Leioproctus wanni

Scientific classification
- Kingdom: Animalia
- Phylum: Arthropoda
- Clade: Pancrustacea
- Class: Insecta
- Order: Hymenoptera
- Family: Colletidae
- Genus: Leioproctus
- Species: L. wanni
- Binomial name: Leioproctus wanni Leijs & Hogendoorn, 2016

= Leioproctus wanni =

- Genus: Leioproctus
- Species: wanni
- Authority: Leijs & Hogendoorn, 2016

Species of bee

Leioproctus wanni, or Leioproctus (Goniocolletes) wanni, is a species of bee in the family Colletidae and subfamily Colletinae. It is endemic to Australia. It was described by entomologists Remko Leijs and Katja Hogendoorn in 2016.

==Etymology==
The specific epithet wanni honours Stan Wann.

==Description==
The male holotype body length is 12 mm, head width 3.3 mm; the female paratype body length is 13 mm, head width 3.8 mm. Integumental colouration is mainly black, orange and brown. The hair is white and orange.

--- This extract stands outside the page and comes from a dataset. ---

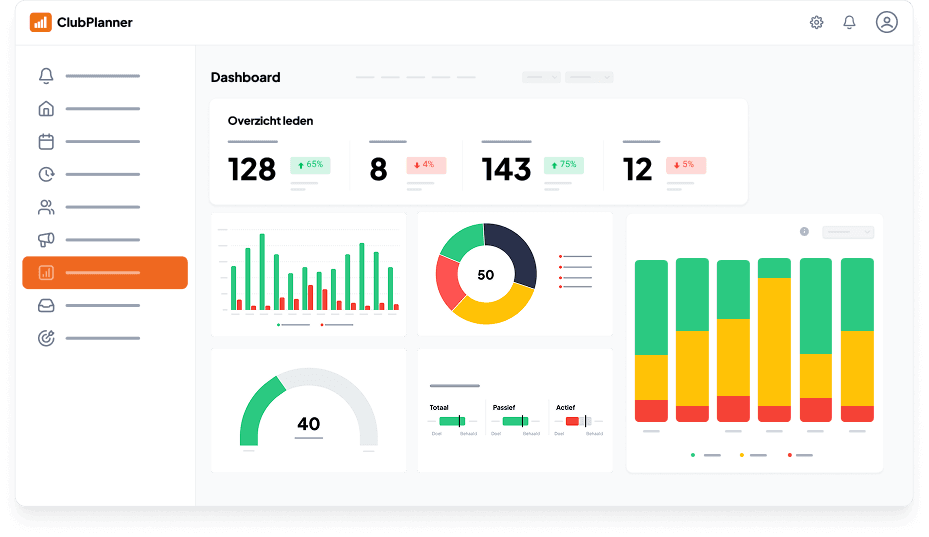Expand the second dropdown next to Dashboard
929x537 pixels.
point(588,77)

==Distribution and habitat==
The species occurs in inland southern Australia. Type localities include Hiltaba Station in the Gawler Ranges of South Australia, and a site south of Salmon Gums, Western Australia.

==Behaviour==
The adults are flying mellivores. Flowering plants visited by the bees include Eucalyptus, Melaleuca and Myoporum species.